********************************************************************************
* SAMPLE SELECTION
********************************************************************************
insheet using "$input_ext/lfs.csv", delimiter("$DELIMITER") clear
reshape long totempl, i(country cl_age dm_gender) j(year)
* In wave 1 France (17) and Belgium (23) interviewed in different years
* I need to specify a single set of weights. I choose the one with more obs
* which is 2004 for France and 2005 for Belgium
g wave=1 if year==2004
replace wave=. if year==2004 & country==23
replace wave=1 if year==2005 & country==23
* In wave 2 all countries interviewed in two years.

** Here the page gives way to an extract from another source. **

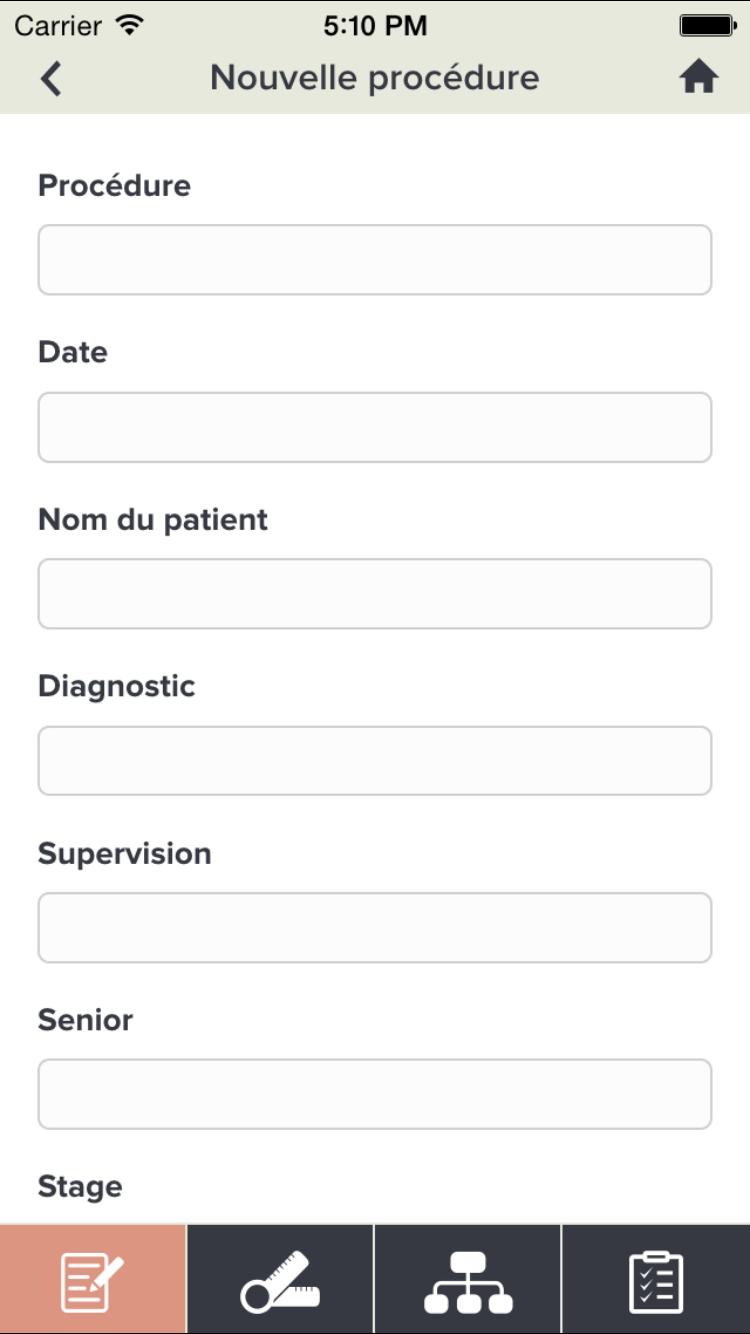Tap the Wi-Fi signal icon

pos(130,25)
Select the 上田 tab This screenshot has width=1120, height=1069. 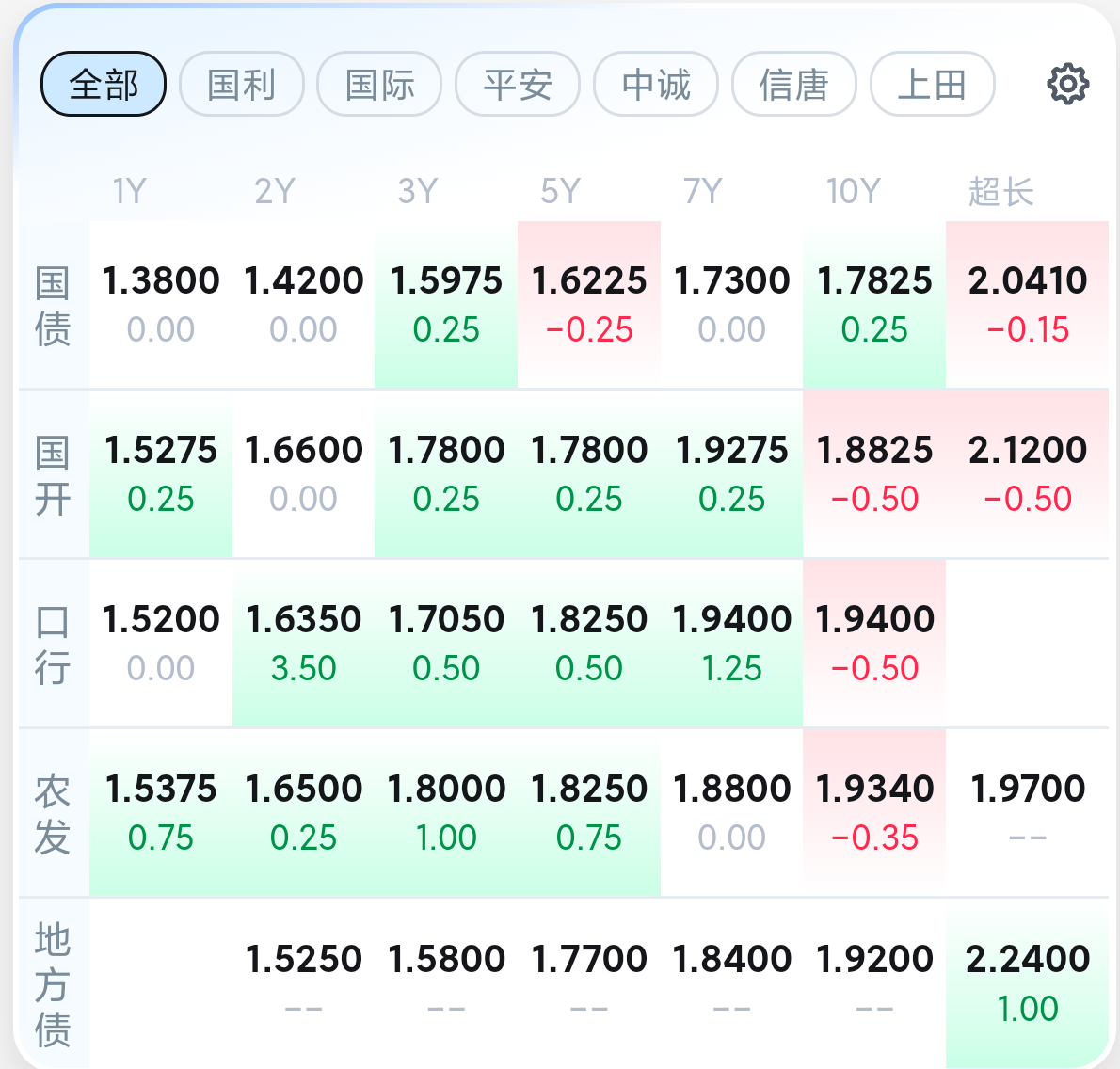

For all
* but France (17) the prevalent is 2007
replace wave=2 if year==2007
replace wave=. if year==2007 & country==17
replace wave=2 if year==2006 & country==17
replace wave=4 if year==2011
replace wave=5 if year==2013
replace wave=6 if year==2015
keep if wave!=.
g x=1
egen tot=sum(x), by(country cl_age dm_gender wave)
tab tot
keep country wave cl_age dm_gender totempl
sort country wave cl_age dm_gender
save weight_lfs, replace


use complete, clear

* check for missing in baseline variables
tab dm_age_years, miss
tab dm_education, miss
tab dm_education, miss nol
tab dm_bornlocal, miss
tab dm_citizen, miss
tab dm_marstatus, miss nol
tab ex_sunny, miss
tab ex_sunny wave, miss
tab ex_sunny wave, miss nofreq col

tab ex_gov_red_pen, miss
tab ex_gov_age_incr, miss

* check for missing in variables of interest
tab country wave if ex_gov_red_pen!=. & ex_gov_red_pen!=.a & ex_gov_red_pen!=.b
tab country wave if ex_gov_age_incr!=. & ex_gov_age_incr!=.a & ex_gov_age_incr!=.b
tab country wave

* Country selection
* Austria 11, Netherlands 14, Spain 15, Italy 16, France 17, Denmark 18, Switzerland 20, Belgium 23, Germany 12, Sweden 13
keep if country==11 | country==14 | country==15 | country==16 | country==17 | country==18 | country==20 | country==23 | country==12 | country==13
tab country wave if ex_gov_red_pen!=. & ex_gov_red_pen!=.a & ex_gov_red_pen!=.b
tab country wave if ex_gov_age_incr!=. & ex_gov_age_incr!=.a & ex_gov_age_incr!=.b

* In waves 1 and 2 the two question on expectations are asked not only to those who are currently employed, but also to those who
* report to be entitled to a public old age pension
tab country wave if ex_gov_red_pen!=. & ex_gov_red_pen!=.a & ex_gov_red_pen!=.b  ///
 & (cl_pensiond1==1 | cl_pensiond2==1 | cl_pensiond3==1) & em_employment!=2
tab country wave if ex_gov_age_incr!=. & ex_gov_age_incr!=.a & ex_gov_age_incr!=.b  ///
 & (cl_pensiond1==1 | cl_pensiond2==1 | cl_pensiond3==1) & em_employment!=2

* In the fourth wave longitudinal respondents are not asked the question. This generates almost all missing "."
* with few exceptions that are routine errors
tab ex_gov_red_pen wave, miss
tab ex_gov_red_pen wave, miss nofreq col

tab ex_gov_age_incr wave, miss
tab ex_gov_age_incr wave, miss nofreq col

* The proportion of missing for "don't know" or "refusal" is around 5%
tab ex_gov_red_pen wave, miss nofreq col
tab ex_gov_age_incr wave, miss nofreq col

* Final sample
tab country wave	

g cl_age=1 if dm_age_years>=50 & dm_age_years<=54
replace cl_age=2 if dm_age_years>=55 & dm_age_years<=59
replace cl_age=3 if dm_age_years>=60 & dm_age_years<65
label define cl_age 1 "50-54" 2 "55-59" 3 "60-64"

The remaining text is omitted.